Poulenc was not so much bad as
mischievous and provocative, as one might expect from a founding member
of those 1920s livewires, Les Six.
This composer's music keeps you
guessing. It runs the gamut from the stark neoclassicism of the early
woodwind sonatas to utterly gorgeous songs that present life as an
eternal cabaret of the soul.
Hollywood must have known something
when Poulenc's Mouvements Perpetuels were threaded through the
soundtrack of Hitchcock's 1948 Rope.
The first work on this
exemplary recording from the Salle Pleyel, the doyenne of French concert
halls, is Poulenc's 1961 Gloria.

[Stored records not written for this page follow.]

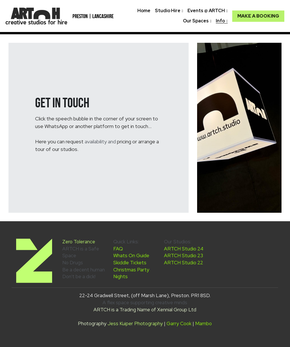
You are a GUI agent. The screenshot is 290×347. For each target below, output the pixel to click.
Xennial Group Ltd (176, 309)
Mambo (203, 323)
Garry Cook (179, 323)
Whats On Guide (131, 255)
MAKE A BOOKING (258, 16)
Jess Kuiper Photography (135, 323)
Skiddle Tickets (129, 262)
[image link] (36, 15)
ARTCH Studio (180, 249)
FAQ (118, 249)
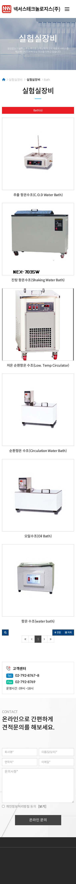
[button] (5, 633)
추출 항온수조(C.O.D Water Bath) (38, 195)
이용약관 (7, 842)
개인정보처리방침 (26, 842)
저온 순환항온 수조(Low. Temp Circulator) (38, 365)
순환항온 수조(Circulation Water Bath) (38, 451)
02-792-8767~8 (27, 675)
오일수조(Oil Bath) (38, 536)
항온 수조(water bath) (38, 621)
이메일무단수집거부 (50, 842)
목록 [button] (68, 632)
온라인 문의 (38, 820)
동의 (19, 806)
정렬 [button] (58, 632)
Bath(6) (38, 110)
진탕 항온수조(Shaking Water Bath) (38, 280)
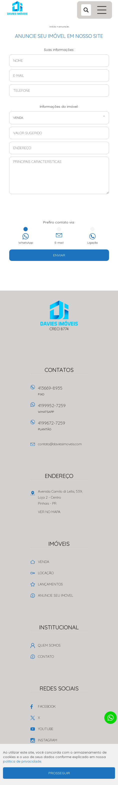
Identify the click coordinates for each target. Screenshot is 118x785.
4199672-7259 (63, 427)
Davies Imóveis (59, 313)
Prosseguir (59, 773)
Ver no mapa (49, 512)
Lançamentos (50, 584)
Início (52, 26)
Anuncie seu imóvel (55, 595)
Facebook (47, 706)
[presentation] (59, 207)
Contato (46, 656)
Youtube (45, 729)
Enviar (59, 255)
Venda (43, 562)
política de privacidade (22, 761)
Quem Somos (49, 645)
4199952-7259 (63, 410)
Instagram (47, 740)
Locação (46, 573)
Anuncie (64, 26)
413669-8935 (63, 392)
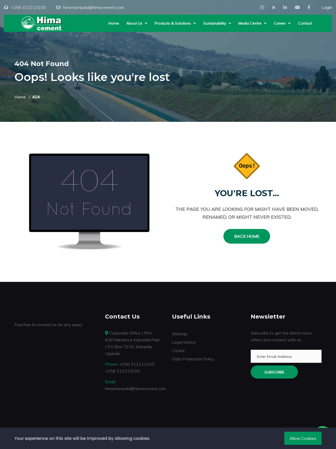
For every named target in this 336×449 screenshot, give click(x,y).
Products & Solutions (173, 23)
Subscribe (274, 372)
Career (280, 23)
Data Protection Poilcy (193, 359)
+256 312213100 (28, 7)
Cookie (178, 350)
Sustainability (214, 23)
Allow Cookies (303, 438)
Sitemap (179, 333)
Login (327, 7)
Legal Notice (184, 342)
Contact (305, 23)
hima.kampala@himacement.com (93, 7)
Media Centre (249, 23)
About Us (134, 23)
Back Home (246, 236)
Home (113, 23)
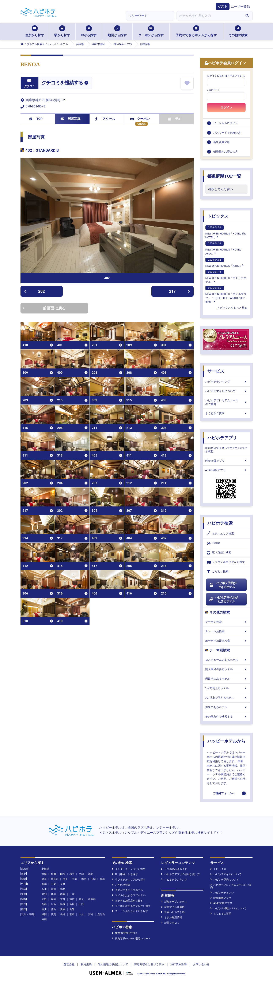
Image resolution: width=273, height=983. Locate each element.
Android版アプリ (226, 470)
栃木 (83, 878)
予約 (174, 119)
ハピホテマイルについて (226, 391)
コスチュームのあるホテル (226, 659)
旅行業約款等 (178, 964)
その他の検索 (237, 31)
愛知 (44, 894)
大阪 (44, 899)
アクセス (105, 119)
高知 (72, 909)
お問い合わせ (201, 964)
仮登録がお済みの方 (225, 151)
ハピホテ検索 (220, 523)
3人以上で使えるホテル (226, 697)
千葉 (74, 878)
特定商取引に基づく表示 (149, 964)
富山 (53, 889)
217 (179, 291)
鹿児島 (101, 914)
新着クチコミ (170, 922)
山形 (62, 873)
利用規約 (86, 964)
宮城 (81, 873)
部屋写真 (71, 119)
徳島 (53, 909)
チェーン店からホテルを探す (130, 911)
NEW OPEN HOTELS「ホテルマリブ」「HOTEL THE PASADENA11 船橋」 (225, 294)
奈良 (81, 899)
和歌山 (92, 899)
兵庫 (53, 899)
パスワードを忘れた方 (227, 132)
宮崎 (90, 914)
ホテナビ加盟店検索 (226, 640)
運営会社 (69, 964)
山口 (81, 904)
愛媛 (62, 909)
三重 (72, 894)
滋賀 (72, 899)
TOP (36, 119)
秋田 (53, 873)
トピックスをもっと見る (232, 307)
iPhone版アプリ (226, 460)
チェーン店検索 (226, 631)
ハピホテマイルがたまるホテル (223, 599)
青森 (44, 873)
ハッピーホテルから (226, 741)
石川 (44, 889)
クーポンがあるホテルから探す (131, 905)
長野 (62, 884)
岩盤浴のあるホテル (226, 678)
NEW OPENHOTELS (124, 933)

Written in the year before he died, it
is a score of unsullied optimism.
Finnish conductor Paavo Jarvi,
the Orchestre de Paris and its choir deal out exhilaration right from
the opening bars in which faux-Baroque grandeur swoops into cocktail
lounge harmonies. These days, it sounds more and more like John Adams on
every hearing.
A
little more legato would have been nice from soloist Patricia Petibon,
but the soprano suspends the sighing Domine Deus, Agnus Dei so elegantly
over the choir, like a piece of ecclesiastical musique noire.
Petibon
is more forceful in Poulenc's 1950 Stabat Mater, a heartfelt response
to the death of his friend, the gay artist and designer Christian
Berard. The delicate emotions when she sings of the forsaken Christ
contrast dramatically with the visceral drive of the Cuius animam and
Inflammatus.
Separating these major works is his Litanies a la
Vierge Noire. Also occasioned by the death of a close friend, this 1937
piece has the women of the choir and the orchestra - so much more
effective than alternative organ accompaniment - maintaining the balance
of humility and fervour that the composer wanted.